Doing Business in DubaiBusiness is booming in Dubai and many Britons are heading out there to work. But, anyone thinking of working there must familiarise themselves with the cultural etiquette before starting work there, if they are to avoid insulting Dubai nationals, or even break the country’s laws.

The first thing to consider is respect. Never criticise or correct a client or colleague in front of others. Causing such a public loss of face will ensure that the individual concerned with be filled with resentment and make any future co-operation extremely difficult.  Sensitive discussions with a colleague or client should be done in private.

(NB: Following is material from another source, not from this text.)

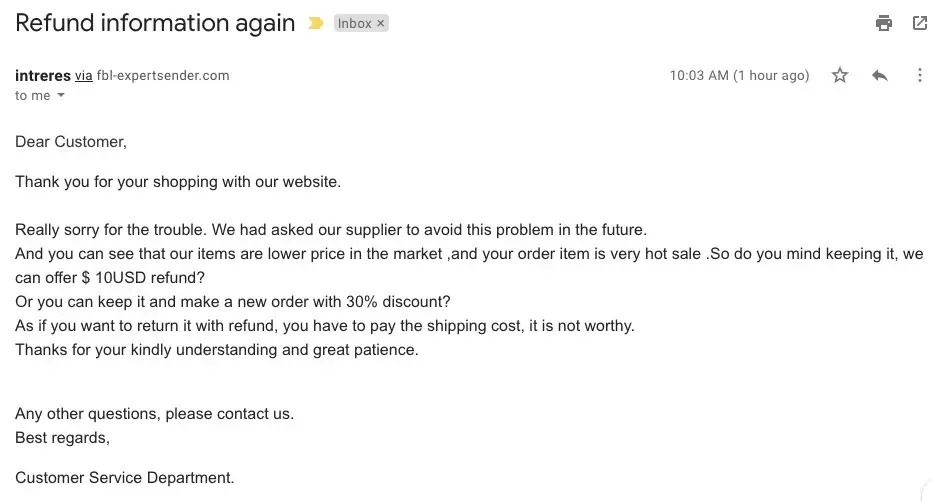Screen dimensions: 932x501
Task: Click the 10:03 AM timestamp
Action: (x=739, y=75)
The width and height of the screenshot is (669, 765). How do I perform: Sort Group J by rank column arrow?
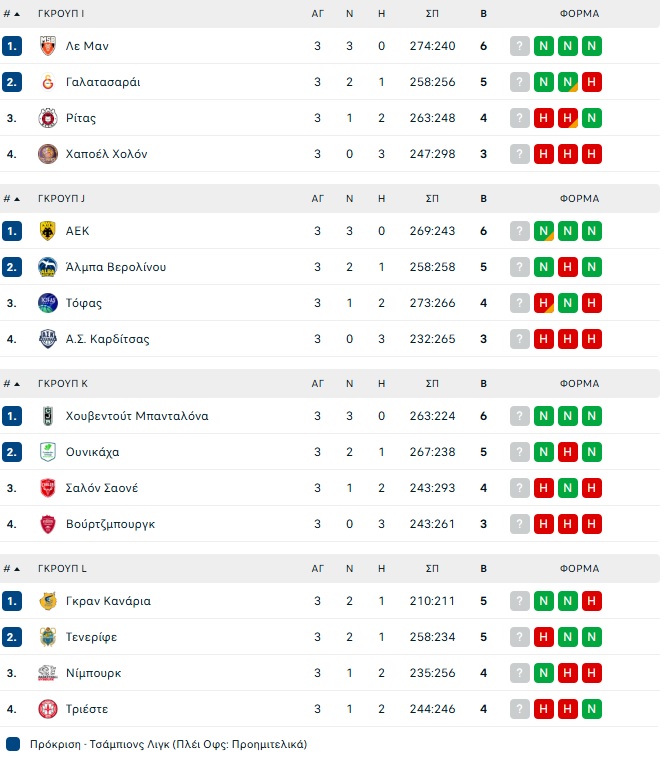17,199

Western businesses may choose their own working hours, but bear in mind that Arab companies schedule their working week from Saturday to Wednesday; working hours start at 8 a.m. and stop at 1 p.m. In the scorching heat of summer a siesta is a common practice taken until 4 p.m. with work resuming immediately afterwards until 7 p.m. During the Muslin festival of Ramadan the working day becomes two hours shorter.

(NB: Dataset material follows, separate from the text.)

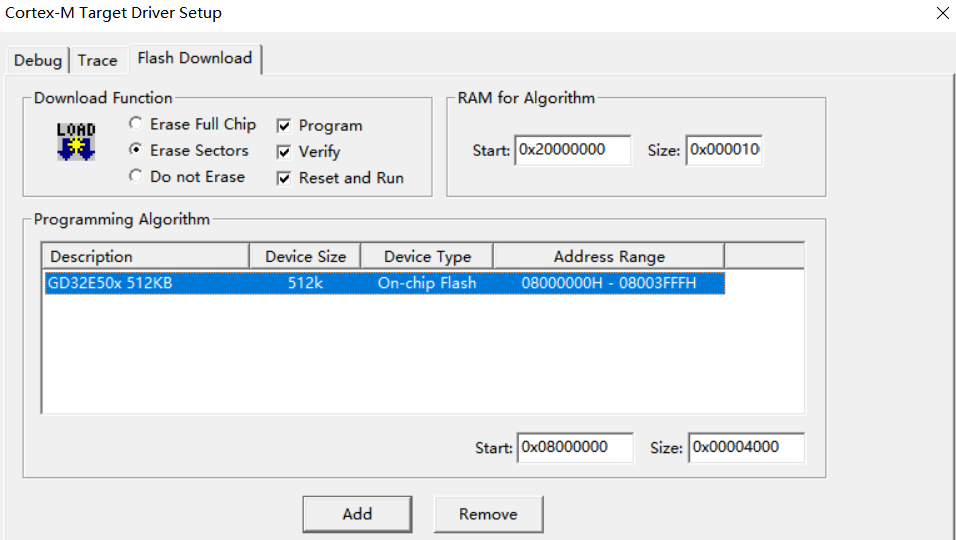Screen dimensions: 956x540
Task: Click the LOAD download icon
Action: (75, 142)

Arab cultures dress much more conservatively than western cultures as a rule, and although it may be more relaxed in Dubai there is still an unspoken dress code that must be closely followed. Ensure clothes are worn that cover both the body and limbs – however hot and oppressive the heat may be – and they must be smart.

The Muslim day of prayer and rest is Friday, so avoid making phone calls or scheduling meetings with any Muslim clients or colleagues on that day. During Ramadan Muslims are not permitted to eat, drink or smoke during daylight hours but non-believers can, although they must be sensitive to the occasion and do so away from public gaze.

Business meetings with Arab clients or colleagues may begin with a very informal preamble. They often take place in restaurants or cafes at a Dubai business hotel rather than an office, beginning with polite conversation, usually about each other’s families. However, whenever the conversation turns to business it is usually resolved much quicker than in formal western business meetings. When meeting a handshake is followed by a touch of the heart with the right hand to show sincerity, and a woman’s hand is shaken only if it is offered.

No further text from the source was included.